The partnership between pop's most restless mind and tech's most visually distinct brand isn't just a campaign. It's a cultural signal — and we are completely here for it.


Something shifted in tech aesthetics this week, and it arrived in the form of Charli XCX wearing a pair of Nothing Headphone (a) for five days straight in a room in London. Announced today, the partnership makes Charli not just the face of Nothing but its first ever global brand ambassador and shareholder — a distinction the brand was very deliberate about making. This is not a traditional endorsement deal. It is a creative alignment, and the visual world it's building is one of the most exciting things to come out of a tech campaign in years.


Nothing has always occupied a strange and interesting space in consumer electronics — a London-based brand that designs products with a transparency aesthetic, exposed circuitry, and a visual language that feels lifted directly from the early 2000s tech optimism that gave us translucent iMacs, Oakley Thump mp3 sunglasses, and the first generation of gadgets that genuinely believed technology should look as exciting as it felt. That retro-futurist instinct — call it Frutiger Aero, call it Y2K tech, call it whatever you like — is exactly what Nothing has been quietly reviving. And Charli XCX, the artist who built an entire era around reclaiming the sounds and energy of that same moment, is the most precise possible choice to put at the centre of it.
Oakley and Apple in the early 2000's Marketing campaigns
"Nothing CEO Carl Pei said it plainly: the tech industry spent a decade making everything quieter, more minimal, more monotonous. Charli spent her career doing the exact opposite. That's the whole brief."
The campaign, shot in London by Charli's longtime collaborator Aidan Zamiri, leans fully into that world. The visual language is sharp, kinetic, and distinctly un-corporate — the kind of imagery that feels more like a music video than a product launch, which is entirely the point. Nothing put Charli in a room for five consecutive days wearing the Nothing Headphone (a), effectively demonstrating its 135-hour battery life through pure lived experience rather than a spec sheet. It's a campaign idea that could easily have been gimmicky and instead lands as completely coherent — because the product and the person and the aesthetic all belong to the same universe.
And that universe is one we are watching reassemble itself in real time. The observation worth making here is not just that this campaign looks good — it's that it looks good because we are in the middle of a genuine cultural transition back toward the visual and emotional language of the early 2000s.
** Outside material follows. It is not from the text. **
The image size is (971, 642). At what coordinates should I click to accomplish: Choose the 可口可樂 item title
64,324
The translucent plastics, the bold colours, the idea that your technology should have personality and presence rather than disappear into a sleek grey rectangle — that sensibility is returning across fashion, music, and now tech marketing simultaneously. Apple gave us beige then colour then chrome then black then white. Nothing is giving us something that feels like the moment right before minimalism won, when the future still looked like it was going to be fun.
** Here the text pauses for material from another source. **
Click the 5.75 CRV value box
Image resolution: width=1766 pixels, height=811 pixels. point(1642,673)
Charli XCX joining as a shareholder — not just a face — is the detail that makes this more than a campaign. She is actively shaping what Nothing builds next, which means the retro-futurist aesthetic is not just a visual choice for a single rollout but a direction the brand is committing to with one of the most culturally attuned people working in music today. The tech industry has spent too long being boring about it. Nothing and Charli XCX just announced they are going the other way. We love it.